Solved Thank You : )
1. The problem statement, all variables and given/known data

A rigid, uniform, horizontal bar of mass m1 and length L is supported by two identical massless strings. (Figure 1) Both strings are vertical. String A is attached at a distance d < L/2 from the left end of the bar and is connected to the ceiling; string B is attached to the left end of the bar and is connected to the floor. A small block of mass m2 is supported against gravity by the bar at a distance x from the left end of the bar, as shown in the figure.

Throughout this problem positive torque is that which spins an object counterclockwise.

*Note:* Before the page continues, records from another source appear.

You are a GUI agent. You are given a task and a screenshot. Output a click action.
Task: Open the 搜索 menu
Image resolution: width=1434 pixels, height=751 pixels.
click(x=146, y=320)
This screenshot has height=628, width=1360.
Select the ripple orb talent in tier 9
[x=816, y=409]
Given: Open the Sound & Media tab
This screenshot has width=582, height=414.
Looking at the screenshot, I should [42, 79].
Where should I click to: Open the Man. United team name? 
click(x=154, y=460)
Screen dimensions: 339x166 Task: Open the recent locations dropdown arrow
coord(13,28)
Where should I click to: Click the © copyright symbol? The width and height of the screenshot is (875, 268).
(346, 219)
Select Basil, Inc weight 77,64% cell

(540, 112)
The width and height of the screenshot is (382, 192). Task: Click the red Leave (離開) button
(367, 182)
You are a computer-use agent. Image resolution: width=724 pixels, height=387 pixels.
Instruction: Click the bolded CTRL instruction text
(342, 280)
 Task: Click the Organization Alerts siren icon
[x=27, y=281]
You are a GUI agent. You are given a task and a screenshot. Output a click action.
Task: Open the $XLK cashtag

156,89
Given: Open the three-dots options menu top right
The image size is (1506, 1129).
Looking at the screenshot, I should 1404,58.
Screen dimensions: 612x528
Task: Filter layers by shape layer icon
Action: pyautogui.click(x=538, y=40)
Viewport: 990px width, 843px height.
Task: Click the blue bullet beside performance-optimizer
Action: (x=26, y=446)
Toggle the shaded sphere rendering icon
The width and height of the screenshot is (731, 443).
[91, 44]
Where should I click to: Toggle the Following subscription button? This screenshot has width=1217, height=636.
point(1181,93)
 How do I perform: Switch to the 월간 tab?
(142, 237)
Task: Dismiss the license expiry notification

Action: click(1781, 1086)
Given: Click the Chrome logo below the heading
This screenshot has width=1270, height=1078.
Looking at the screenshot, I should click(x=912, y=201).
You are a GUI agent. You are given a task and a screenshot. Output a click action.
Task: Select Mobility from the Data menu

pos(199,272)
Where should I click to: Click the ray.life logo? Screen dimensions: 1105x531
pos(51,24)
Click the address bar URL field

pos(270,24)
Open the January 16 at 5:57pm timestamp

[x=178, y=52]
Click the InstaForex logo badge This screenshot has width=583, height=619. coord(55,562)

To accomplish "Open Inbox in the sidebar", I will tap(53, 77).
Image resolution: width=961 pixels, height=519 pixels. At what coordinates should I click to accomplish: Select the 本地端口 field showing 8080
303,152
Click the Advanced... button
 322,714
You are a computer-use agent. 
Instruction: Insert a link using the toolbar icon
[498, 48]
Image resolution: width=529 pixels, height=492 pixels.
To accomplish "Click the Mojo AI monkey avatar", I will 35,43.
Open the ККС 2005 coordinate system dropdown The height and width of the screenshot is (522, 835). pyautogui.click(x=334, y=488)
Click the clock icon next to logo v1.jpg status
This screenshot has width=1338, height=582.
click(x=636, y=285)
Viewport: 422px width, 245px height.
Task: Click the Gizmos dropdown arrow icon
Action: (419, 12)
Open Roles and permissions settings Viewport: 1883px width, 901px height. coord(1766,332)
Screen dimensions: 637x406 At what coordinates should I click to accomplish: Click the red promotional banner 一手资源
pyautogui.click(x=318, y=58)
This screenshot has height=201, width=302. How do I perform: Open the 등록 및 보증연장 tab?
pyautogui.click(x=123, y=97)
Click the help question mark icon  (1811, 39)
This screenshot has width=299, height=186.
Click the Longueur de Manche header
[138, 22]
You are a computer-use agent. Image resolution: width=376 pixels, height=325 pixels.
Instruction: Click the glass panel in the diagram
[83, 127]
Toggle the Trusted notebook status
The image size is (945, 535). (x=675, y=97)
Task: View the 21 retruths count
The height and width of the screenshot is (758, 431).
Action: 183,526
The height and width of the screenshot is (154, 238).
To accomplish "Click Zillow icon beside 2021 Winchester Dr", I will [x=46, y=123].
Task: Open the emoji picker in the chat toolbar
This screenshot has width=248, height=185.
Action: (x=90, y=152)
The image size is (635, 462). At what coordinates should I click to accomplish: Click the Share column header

Use g for the magnitude of the acceleration due to gravity.

m1
L
dA < L/2
m2
dm2 = x
g

Find TA, the tension in string A.

2. Relevant equations
Στ = Iα = F × r
Ibar = 1/12 m1L2

3. The attempt at a solution
the rod isn't moving so
Στ = 0

If I make the point of rotation the location of string B
Στ = 0 = - τbar - τm2 + τA

τbar = Fg × L/2 = m1g(L/2)
τm2 = Fg × x = m2gx

τA = T × dA = TdA(sin90)
= τbar + τm2
= m1g(L/2) + m2gx

dA = this is a known variable so
TA = [m1g(L/2) + m2gx]/d

Conclusion:
Reason for error- the answer did not require the cross product to have sinθ

Last edited: Jun 25, 2015
2. Jun 26, 2015

### theodoros.mihos

All forces are 90 degrees cross to lengths. $\sin(90)=1$ for all. Your calculation is correct. The rope of T according to B point must be opposite to total masses rope $\tau_{m_2}+\tau_{bar}$.